Since this seems one of the most popular questions on SO about Azure transient handling, I'll add this answer here.
Entity Framework does indeed have resiliency code built in (per Adam's answer)
BUT:
1) You must add code to activate it, manually
public class MyConfiguration : DbConfiguration
{
public MyConfiguration()
{
this.SetExecutionStrategy(
"System.Data.SqlClient",
() => new SqlAzureExecutionStrategy());
this.SetTransactionHandler(
SqlProviderServices.ProviderInvariantName,
() => new CommitFailureHandler());
}
...
The first method call activates retries, the second call sets a handler to avoid duplicate updates when retries happen.
Note: This class will be found and instantiated automatically, as discussed here: https://msdn.microsoft.com/en-us/library/jj680699(v=vs.113).aspx. Just make sure the class is in the same assembly as your DbContext class and has a public constructor with no parameters.
2) The built-in SqlAzureExecutionStrategy is not good enough. It doesn't cover all the transient errors. This is not surprising when you consider that the SQL Server team is working independently of Entity Framework, so they are unlikely to ever be completely in synch on what transient errors are possible. It's also difficult to figure that out yourself.
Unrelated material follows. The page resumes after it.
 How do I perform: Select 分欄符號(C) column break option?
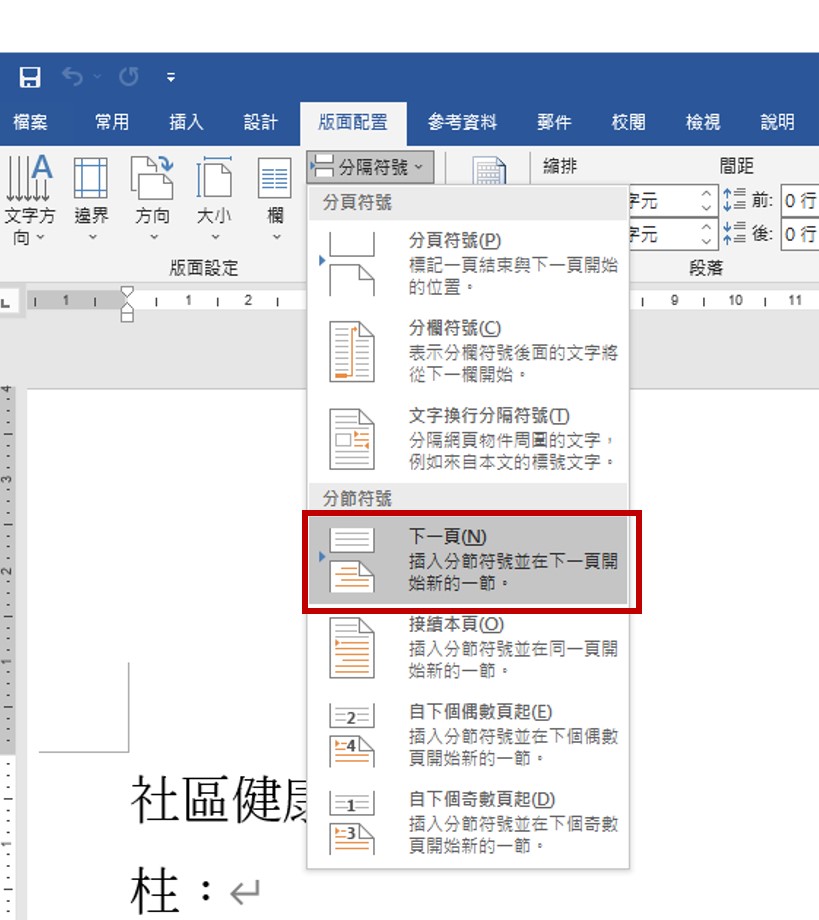point(468,352)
The solution we used, backed by a suggestion from another software company, is to create our own Execution Strategy, which retries every SqlException and TimeoutException, except for a few that we whitelist as not worth retrying (such as permission denied).
public class WhiteListSqlAzureExecutionStrategy : DbExecutionStrategy
{
public WhiteListSqlAzureExecutionStrategy()
{
}
protected override bool ShouldRetryOn(Exception exception)
{
var sqlException = exception as SqlException;
// If this is an SqlException then we want to always retry
// Unless the all the exception types are in the white list.
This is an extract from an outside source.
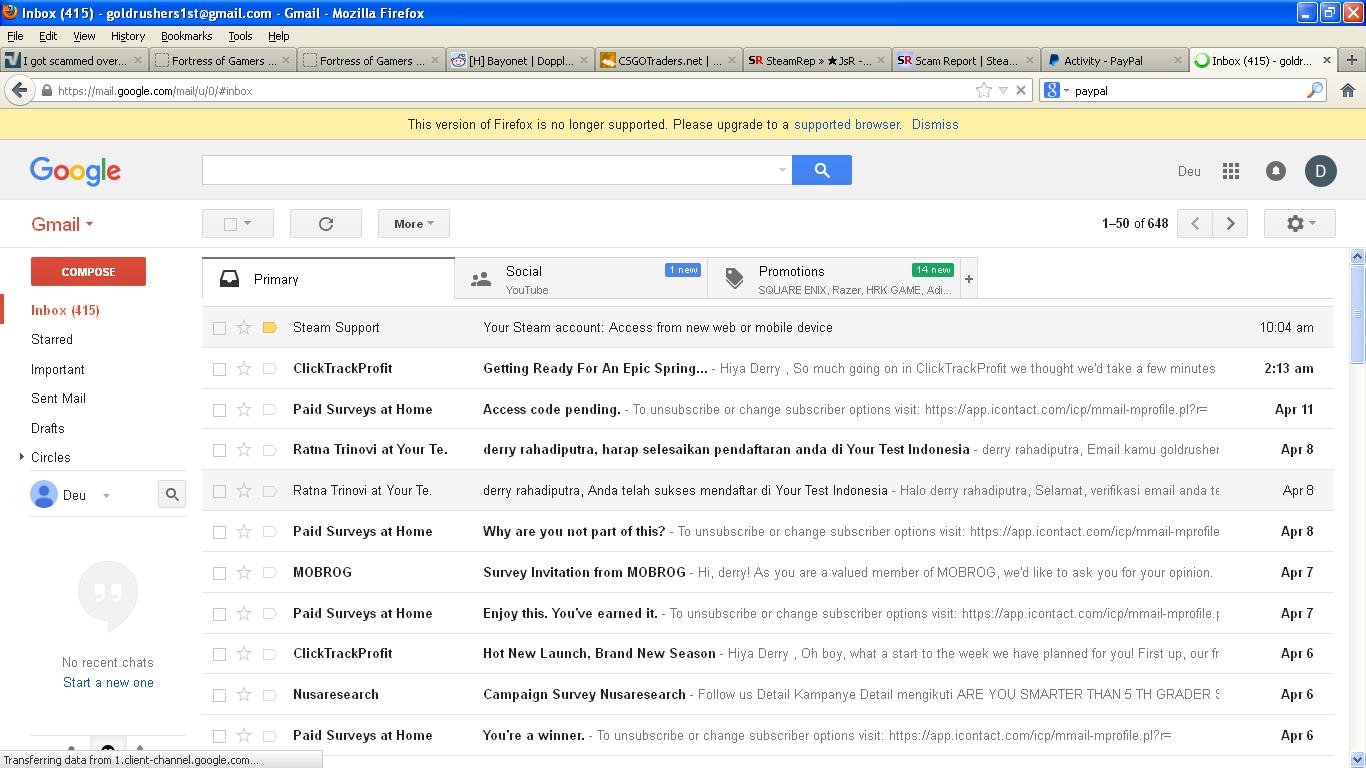Expand the Circles label in the sidebar
This screenshot has width=1366, height=768.
click(x=22, y=457)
// With those errors there is no point in retrying.
if (sqlException != null)
{
var retry = false;
foreach (SqlError err in sqlException.Errors)
{
// Exception white list.
switch (err.Number)
{
// Primary Key violation
// https://msdn.microsoft.com/en-us/library/ms151757(v=sql.100).aspx
case 2627:
// Constraint violation
case 547:
// Invalid column name, We have seen this happen when the Snapshot helper runs for a column 'CreatedOn'
// This is not one of our columns and it appears to be using our execution strategy.
// An invalid column is also something that probably doesn't get resolved by retries.
case 207:
break;
// The server principal "username" is not able to access the database "dbname" under the current security context
// May occur when using restricted user - Entity Framework wants to access master for something
// probably not transient
case 916:
break;
// XXX permission denied on object. (XXX = select, etc)
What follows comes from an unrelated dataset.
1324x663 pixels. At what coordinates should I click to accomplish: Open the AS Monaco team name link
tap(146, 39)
// Should not occur if db access is correct, but occurred when using restricted user - EF accessing __MigrationHistory
case 229:
break;
// Invalid object name 'xxx'.
// Occurs at startup because Entity Framework looks for EdmMetadata, an old table
// (Perhaps only if it can't access __MigrationHistory?)
case 208:
break;
default:
retry = true;
break;
}
}
return retry;
}
if (exception is TimeoutException)
{
return true;
}
return false;
}
}
3) There used to be a kind of bug where EF would run the retries N^2 times instead of N, which made for much longer delays than you'd expect. (It's supposed to take up to about 26 seconds, but the bug made it take minutes.) However, this isn't so bad because in reality SQL Azure regularly has unavailability for more than a minute :(
https://entityframework.codeplex.com/workitem/2849
4) If you haven't been doing so already, you really need to dispose of your DbContext after it's used. It seems this is the point that the CommitFailureHandler runs it's purging to tidy up the __TransactionHistory table; if you don't dispose, this table will grow forever (although see next point).
5) You should probably call ClearTransactionHistory somewhere in your startup or in a background thread, to clear any leftovers in __TransactionHistory.